Objetivo => Edita los registros siguientes: copia de nuevo todas sus líneas, cambia "Guest Posts" por "Guest Articles" y deja todo lo demás igual.

+++ Registros proporcionados

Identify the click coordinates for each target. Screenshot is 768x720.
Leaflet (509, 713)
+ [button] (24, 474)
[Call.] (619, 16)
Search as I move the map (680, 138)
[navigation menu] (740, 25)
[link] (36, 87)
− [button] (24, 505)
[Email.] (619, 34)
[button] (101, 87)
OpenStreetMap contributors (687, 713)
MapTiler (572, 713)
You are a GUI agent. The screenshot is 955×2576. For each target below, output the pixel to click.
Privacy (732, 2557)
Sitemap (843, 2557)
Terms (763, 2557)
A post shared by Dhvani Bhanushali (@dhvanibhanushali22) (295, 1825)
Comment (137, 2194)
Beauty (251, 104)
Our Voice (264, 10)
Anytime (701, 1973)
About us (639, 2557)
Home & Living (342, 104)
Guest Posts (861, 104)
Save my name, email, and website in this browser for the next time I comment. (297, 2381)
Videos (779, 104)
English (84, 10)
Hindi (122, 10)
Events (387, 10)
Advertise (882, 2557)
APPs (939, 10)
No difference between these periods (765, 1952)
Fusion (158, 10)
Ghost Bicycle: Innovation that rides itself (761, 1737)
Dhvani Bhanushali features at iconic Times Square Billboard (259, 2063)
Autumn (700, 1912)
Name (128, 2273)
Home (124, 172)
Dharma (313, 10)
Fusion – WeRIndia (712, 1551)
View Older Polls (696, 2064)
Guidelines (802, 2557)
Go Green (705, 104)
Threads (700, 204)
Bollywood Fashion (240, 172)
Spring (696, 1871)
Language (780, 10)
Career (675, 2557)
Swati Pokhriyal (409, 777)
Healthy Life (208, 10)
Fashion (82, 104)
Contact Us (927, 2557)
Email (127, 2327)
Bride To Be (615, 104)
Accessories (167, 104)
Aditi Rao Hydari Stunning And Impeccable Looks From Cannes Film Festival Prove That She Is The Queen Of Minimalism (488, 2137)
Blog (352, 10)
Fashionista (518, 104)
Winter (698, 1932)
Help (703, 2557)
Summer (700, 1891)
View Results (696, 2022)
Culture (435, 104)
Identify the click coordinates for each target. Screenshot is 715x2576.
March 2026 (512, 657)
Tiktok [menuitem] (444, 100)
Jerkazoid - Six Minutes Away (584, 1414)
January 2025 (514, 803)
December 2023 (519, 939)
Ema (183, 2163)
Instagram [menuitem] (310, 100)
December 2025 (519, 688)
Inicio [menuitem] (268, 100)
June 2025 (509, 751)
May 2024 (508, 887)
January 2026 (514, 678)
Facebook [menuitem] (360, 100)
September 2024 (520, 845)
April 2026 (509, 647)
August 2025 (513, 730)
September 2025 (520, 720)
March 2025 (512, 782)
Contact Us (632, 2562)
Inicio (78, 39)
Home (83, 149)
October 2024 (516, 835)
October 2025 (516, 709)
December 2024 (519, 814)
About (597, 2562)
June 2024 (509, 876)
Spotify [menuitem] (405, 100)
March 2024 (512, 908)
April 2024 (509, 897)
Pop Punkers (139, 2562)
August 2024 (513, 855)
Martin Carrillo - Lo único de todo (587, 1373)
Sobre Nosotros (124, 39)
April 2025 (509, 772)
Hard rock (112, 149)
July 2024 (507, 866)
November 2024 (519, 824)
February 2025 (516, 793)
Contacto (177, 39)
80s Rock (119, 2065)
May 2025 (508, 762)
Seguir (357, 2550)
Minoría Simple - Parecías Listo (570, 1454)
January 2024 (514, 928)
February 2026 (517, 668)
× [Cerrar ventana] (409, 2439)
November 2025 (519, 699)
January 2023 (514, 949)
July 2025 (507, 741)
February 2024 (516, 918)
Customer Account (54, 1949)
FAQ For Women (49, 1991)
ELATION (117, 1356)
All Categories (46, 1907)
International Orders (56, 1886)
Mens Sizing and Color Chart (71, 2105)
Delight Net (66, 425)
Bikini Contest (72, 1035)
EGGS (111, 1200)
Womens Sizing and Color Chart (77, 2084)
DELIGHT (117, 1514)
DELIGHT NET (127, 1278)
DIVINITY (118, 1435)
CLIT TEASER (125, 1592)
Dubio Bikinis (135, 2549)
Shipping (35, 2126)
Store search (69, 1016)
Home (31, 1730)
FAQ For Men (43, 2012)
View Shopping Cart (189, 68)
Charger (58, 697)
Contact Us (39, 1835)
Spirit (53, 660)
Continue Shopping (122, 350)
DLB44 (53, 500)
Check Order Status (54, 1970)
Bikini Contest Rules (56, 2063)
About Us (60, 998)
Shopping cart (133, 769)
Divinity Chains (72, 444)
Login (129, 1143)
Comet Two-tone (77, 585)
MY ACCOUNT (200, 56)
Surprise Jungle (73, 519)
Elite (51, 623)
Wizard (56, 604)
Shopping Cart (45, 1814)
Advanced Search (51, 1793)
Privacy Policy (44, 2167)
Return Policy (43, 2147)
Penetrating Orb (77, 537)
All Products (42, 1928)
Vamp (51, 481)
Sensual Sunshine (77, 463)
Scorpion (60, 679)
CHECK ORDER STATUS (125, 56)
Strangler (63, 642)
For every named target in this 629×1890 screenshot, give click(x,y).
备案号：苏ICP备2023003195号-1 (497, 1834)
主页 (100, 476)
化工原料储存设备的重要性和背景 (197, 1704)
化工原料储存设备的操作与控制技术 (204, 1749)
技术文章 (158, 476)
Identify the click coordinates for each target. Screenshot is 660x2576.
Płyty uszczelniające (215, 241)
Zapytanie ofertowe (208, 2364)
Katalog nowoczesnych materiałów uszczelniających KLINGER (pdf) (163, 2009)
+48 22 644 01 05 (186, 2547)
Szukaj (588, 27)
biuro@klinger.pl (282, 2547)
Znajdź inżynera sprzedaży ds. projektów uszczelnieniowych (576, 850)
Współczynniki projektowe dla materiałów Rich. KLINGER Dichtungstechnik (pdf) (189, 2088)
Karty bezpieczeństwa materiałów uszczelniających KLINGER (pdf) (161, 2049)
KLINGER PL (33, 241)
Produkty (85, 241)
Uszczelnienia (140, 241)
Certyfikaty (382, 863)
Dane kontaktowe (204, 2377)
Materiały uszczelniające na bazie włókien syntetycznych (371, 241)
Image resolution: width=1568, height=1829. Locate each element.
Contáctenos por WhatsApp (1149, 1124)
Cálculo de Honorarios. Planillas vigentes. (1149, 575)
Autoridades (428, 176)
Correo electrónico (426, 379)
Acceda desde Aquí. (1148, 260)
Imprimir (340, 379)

++++++

Solución =>
Identify the click coordinates for each target. Screenshot is 768x720.
Leaflet (509, 713)
+ [button] (24, 474)
[Call.] (619, 16)
Search as I move the map (680, 138)
[navigation menu] (740, 25)
[link] (36, 87)
− [button] (24, 505)
[Email.] (619, 34)
[button] (101, 87)
OpenStreetMap contributors (687, 713)
MapTiler (572, 713)
You are a GUI agent. The screenshot is 955×2576. For each target below, output the pixel to click.
Privacy (732, 2557)
Sitemap (843, 2557)
Terms (763, 2557)
A post shared by Dhvani Bhanushali (@dhvanibhanushali22) (295, 1825)
Comment (137, 2194)
Beauty (251, 104)
Our Voice (264, 10)
Anytime (701, 1973)
About us (639, 2557)
Home & Living (342, 104)
Guest Articles (861, 104)
Save my name, email, and website in this browser for the next time I comment. (297, 2381)
Videos (779, 104)
English (84, 10)
Hindi (122, 10)
Events (387, 10)
Advertise (882, 2557)
APPs (939, 10)
No difference between these periods (765, 1952)
Fusion (158, 10)
Ghost Bicycle: Innovation that rides itself (761, 1737)
Dhvani Bhanushali features at iconic Times Square Billboard (259, 2063)
Autumn (700, 1912)
Name (128, 2273)
Home (124, 172)
Dharma (313, 10)
Fusion – WeRIndia (712, 1551)
View Older Polls (696, 2064)
Guidelines (802, 2557)
Go Green (705, 104)
Threads (700, 204)
Bollywood Fashion (240, 172)
Spring (696, 1871)
Language (780, 10)
Career (675, 2557)
Swati Pokhriyal (409, 777)
Healthy Life (208, 10)
Fashion (82, 104)
Contact Us (927, 2557)
Email (127, 2327)
Bride To Be (615, 104)
Accessories (167, 104)
Aditi Rao Hydari Stunning And Impeccable Looks From Cannes Film Festival Prove That She Is The Queen Of Minimalism (488, 2137)
Blog (352, 10)
Fashionista (518, 104)
Winter (698, 1932)
Help (703, 2557)
Summer (700, 1891)
View Results (696, 2022)
Culture (435, 104)
Identify the click coordinates for each target. Screenshot is 715x2576.
March 2026 (512, 657)
Tiktok [menuitem] (444, 100)
Jerkazoid - Six Minutes Away (584, 1414)
January 2025 (514, 803)
December 2023 (519, 939)
Ema (183, 2163)
Instagram [menuitem] (310, 100)
December 2025 (519, 688)
Inicio [menuitem] (268, 100)
June 2025 (509, 751)
May 2024 (508, 887)
January 2026 (514, 678)
Facebook [menuitem] (360, 100)
September 2024 (520, 845)
April 2026 (509, 647)
August 2025 (513, 730)
September 2025 (520, 720)
March 2025 (512, 782)
Contact Us (632, 2562)
Inicio (78, 39)
Home (83, 149)
October 2024 (516, 835)
October 2025 (516, 709)
December 2024 (519, 814)
About (597, 2562)
June 2024 (509, 876)
Spotify [menuitem] (405, 100)
March 2024 (512, 908)
April 2024 (509, 897)
Pop Punkers (139, 2562)
August 2024 (513, 855)
Martin Carrillo - Lo único de todo (587, 1373)
Sobre Nosotros (124, 39)
April 2025 (509, 772)
Hard rock (112, 149)
July 2024 (507, 866)
November 2024 (519, 824)
February 2025 (516, 793)
Contacto (177, 39)
80s Rock (119, 2065)
May 2025 (508, 762)
Seguir (357, 2550)
Minoría Simple - Parecías Listo (570, 1454)
January 2024 (514, 928)
February 2026 (517, 668)
× [Cerrar ventana] (409, 2439)
November 2025 (519, 699)
January 2023 (514, 949)
July 2025 (507, 741)
February 2024 (516, 918)
Customer Account (54, 1949)
FAQ For Women (49, 1991)
ELATION (117, 1356)
All Categories (46, 1907)
International Orders (56, 1886)
Mens Sizing and Color Chart (71, 2105)
Delight Net (66, 425)
Bikini Contest (72, 1035)
EGGS (111, 1200)
Womens Sizing and Color Chart (77, 2084)
DELIGHT (117, 1514)
DELIGHT NET (127, 1278)
DIVINITY (118, 1435)
CLIT TEASER (125, 1592)
Dubio Bikinis (135, 2549)
Shipping (35, 2126)
Store search (69, 1016)
Home (31, 1730)
FAQ For Men (43, 2012)
View Shopping Cart (189, 68)
Charger (58, 697)
Contact Us (39, 1835)
Spirit (53, 660)
Continue Shopping (122, 350)
DLB44 (53, 500)
Check Order Status (54, 1970)
Bikini Contest Rules (56, 2063)
About Us (60, 998)
Shopping cart (133, 769)
Divinity Chains (72, 444)
Login (129, 1143)
Comet Two-tone (77, 585)
MY ACCOUNT (200, 56)
Surprise Jungle (73, 519)
Elite (51, 623)
Wizard (56, 604)
Shopping Cart (45, 1814)
Advanced Search (51, 1793)
Privacy Policy (44, 2167)
Return Policy (43, 2147)
Penetrating Orb (77, 537)
All Products (42, 1928)
Vamp (51, 481)
Sensual Sunshine (77, 463)
Scorpion (60, 679)
CHECK ORDER STATUS (125, 56)
Strangler (63, 642)
For every named target in this 629×1890 screenshot, give click(x,y).
备案号：苏ICP备2023003195号-1 (497, 1834)
主页 (100, 476)
化工原料储存设备的重要性和背景 (197, 1704)
化工原料储存设备的操作与控制技术 (204, 1749)
技术文章 (158, 476)
Identify the click coordinates for each target. Screenshot is 660x2576.
Płyty uszczelniające (215, 241)
Zapytanie ofertowe (208, 2364)
Katalog nowoczesnych materiałów uszczelniających KLINGER (pdf) (163, 2009)
+48 22 644 01 05 (186, 2547)
Szukaj (588, 27)
biuro@klinger.pl (282, 2547)
Znajdź inżynera sprzedaży ds. projektów uszczelnieniowych (576, 850)
Współczynniki projektowe dla materiałów Rich. KLINGER Dichtungstechnik (pdf) (189, 2088)
Karty bezpieczeństwa materiałów uszczelniających KLINGER (pdf) (161, 2049)
KLINGER PL (33, 241)
Produkty (85, 241)
Uszczelnienia (140, 241)
Certyfikaty (382, 863)
Dane kontaktowe (204, 2377)
Materiały uszczelniające na bazie włókien syntetycznych (371, 241)
Image resolution: width=1568, height=1829. Locate each element.
Contáctenos por WhatsApp (1149, 1124)
Cálculo de Honorarios. Planillas vigentes. (1149, 575)
Autoridades (428, 176)
Correo electrónico (426, 379)
Acceda desde Aquí. (1148, 260)
Imprimir (340, 379)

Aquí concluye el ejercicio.